Sunday, September 7, 2014

Imagine You Were Crippled... There's the Spiritual Life


Imagine this scenario please. (With all due reverence.)

Both of your legs are crippled and you're on a quarter mile long, oval foot racing track with 100 other people who are all suffering from the same difficulty.  Everyone is in wheelchairs and they are scattered about the track.  Some are by themselves.  Some people are paired with others.  There are several small groups talking in circles and a few larger groups are gathered about.

Imagine, too, that 75% (or 50% or 90%, it doesn't much matter) of these handicapped individuals do not acknowledge that they are in wheel chairs.  In fact, these particular individuals (whether by themselves or in groups, it doesn't much matter) are comparing themselves to everyone else.  Whether in thought or voice this particular percentage of people (and sometimes the other percentage of people join into these discussions and musings) are all convinced that they are very fast runners.  They love to think about their style of racing and they love to talk amongst themselves about their own racing accomplishments.  Much to your surprise (being yourself one of those crippled) everyone, in fact, thinks he is the fastest, the best - some kind of racing god.

Now, not everyone always entertains these thoughts.  Many have admitted (difficult though it was) and accepted (difficult even further still) that they are not able to even walk, much less win a foot race.  You notice that the more peaceful an joy filled people are those who have come to grips with their state of affairs.  They tend to be the older ones though not everyone. There are still plenty of angry old people who think they are best runners even though they cannot run at all!

You are bewildered at all of this.  "How can all of these physically handicapped individuals - handicapped just as I am - sincerely think that they can run??  I know they sincerely believe this delusion but why do they deny their own handicap and limitations?"

_______

This, of course, is a parable.  The handicapped individuals are all of us.  The track is our world.  The handicap itself is our spiritual blindness, or our pride, or our sinfulness.  The disgruntled folk are those among us (indeed, any of us at any given time) who like to think we're very good and blameless and better than other people.  The joyful individuals are those who have admitted the truth that they cannot run.

I think we all, deep down inside, for various reasons compare ourselves to others.  This makes us very unhappy - we all know that.  We like to judge ourselves as superior to each other in whatever way we happen to be justifying at the present moment.  "She's dumb, I'm prettier, he's lazy, I'm holier, I'm better than him because..."

In so many ways we have convinced ourselves that we can run when, in reality, we are very proud and self-focused.  The happiest among us are those who seldom think of themselves.  They're called the Saints.  




If the goal of life were to jump to the moon we would boast of jumping one inch higher than someone else and another would brag about his new trampoline that lets him double or triple his jumping height.

Yet, everyone falls infinitely short of ever jumping to the moon.  

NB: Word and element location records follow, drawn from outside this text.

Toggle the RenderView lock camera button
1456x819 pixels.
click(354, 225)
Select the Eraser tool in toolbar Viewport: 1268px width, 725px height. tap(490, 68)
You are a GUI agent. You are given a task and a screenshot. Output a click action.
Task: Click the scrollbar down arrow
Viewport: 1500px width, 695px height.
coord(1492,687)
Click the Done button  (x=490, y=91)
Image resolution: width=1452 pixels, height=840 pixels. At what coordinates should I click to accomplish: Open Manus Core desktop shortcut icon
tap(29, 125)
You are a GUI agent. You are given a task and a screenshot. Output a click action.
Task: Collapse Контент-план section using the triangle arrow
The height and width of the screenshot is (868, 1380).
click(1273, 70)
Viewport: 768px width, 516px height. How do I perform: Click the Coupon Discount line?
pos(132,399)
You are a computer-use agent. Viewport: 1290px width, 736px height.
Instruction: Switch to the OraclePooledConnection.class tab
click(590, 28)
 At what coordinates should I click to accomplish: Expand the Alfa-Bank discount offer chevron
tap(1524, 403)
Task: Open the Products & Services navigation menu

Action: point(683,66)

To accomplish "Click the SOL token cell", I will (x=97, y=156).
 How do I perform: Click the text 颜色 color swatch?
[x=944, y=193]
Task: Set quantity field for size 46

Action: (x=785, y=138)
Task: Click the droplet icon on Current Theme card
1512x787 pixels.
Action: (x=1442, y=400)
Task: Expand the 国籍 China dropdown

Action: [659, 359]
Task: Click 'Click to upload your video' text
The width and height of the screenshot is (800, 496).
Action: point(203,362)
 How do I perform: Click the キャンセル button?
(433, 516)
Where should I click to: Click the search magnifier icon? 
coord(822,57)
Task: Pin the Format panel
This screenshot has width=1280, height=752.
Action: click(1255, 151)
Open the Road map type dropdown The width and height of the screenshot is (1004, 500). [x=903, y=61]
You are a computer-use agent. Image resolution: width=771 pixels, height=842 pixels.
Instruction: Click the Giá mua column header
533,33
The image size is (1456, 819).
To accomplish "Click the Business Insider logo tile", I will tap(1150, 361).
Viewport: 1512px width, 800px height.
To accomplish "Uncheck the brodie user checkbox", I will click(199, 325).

The point in the spiritual life is not "How high can I jump?"  The point is to stop pretending you even *can* jump.  As little children, we just have to let the Father pick us up and take us up into the Heavens.  

Christ can heal our moral handicaps and can teach us to walk and eventually run.  He can make "our feet swift as those of hinds and enable us to go upon the heights." - Habakkuk 3:19

_______

“I have always wanted to be a saint. Alas! I have always noticed that when I compared myself to the saints, there is between them and me the same difference that exists between a mountain whose summit is lost in the clouds and the obscure grain of sand trampled underfoot by the passers-by. Instead of becoming discouraged, I said to myself: God cannot inspire unrealizable desires. I can, then, in spite of my littleness, aspire to holiness. It is impossible for me to grow up, and so I must bear with myself, such as I am with all my imperfections. But I want to seek out a means of going to heaven by a little way, a way that is very straight, very short, and totally new. We are living now in a age of inventions, and we no longer have to take the trouble of climbing stairs, for, in the homes of the rich, an elevator has replaced these very successfully. I wanted to find an elevator which would raise me to Jesus, for I am too small to climb the rough stairway of perfection. I searched then in the Scriptures for some sign of this elevator, the object of my desires, and I read these words coming from the mouth of Eternal Wisdom: “Whoever is a little one, let him come to me” (Prov 9:4) And so I succeeded. I felt I had found what I was looking for.” 
- St. Therese of Lisieux



"Unless you turn and become like little children you will never enter the Kingdom of Heaven."   Matthew 18:3

I think Heaven's door is very small and only if we bend very low in humility can we hope to enter.  Faith and true love take great humility.  Accepting the truth takes great humility.  To admit what I am... very little.  

Shhh! There's the secret to happiness! Now go to tell everybody you know.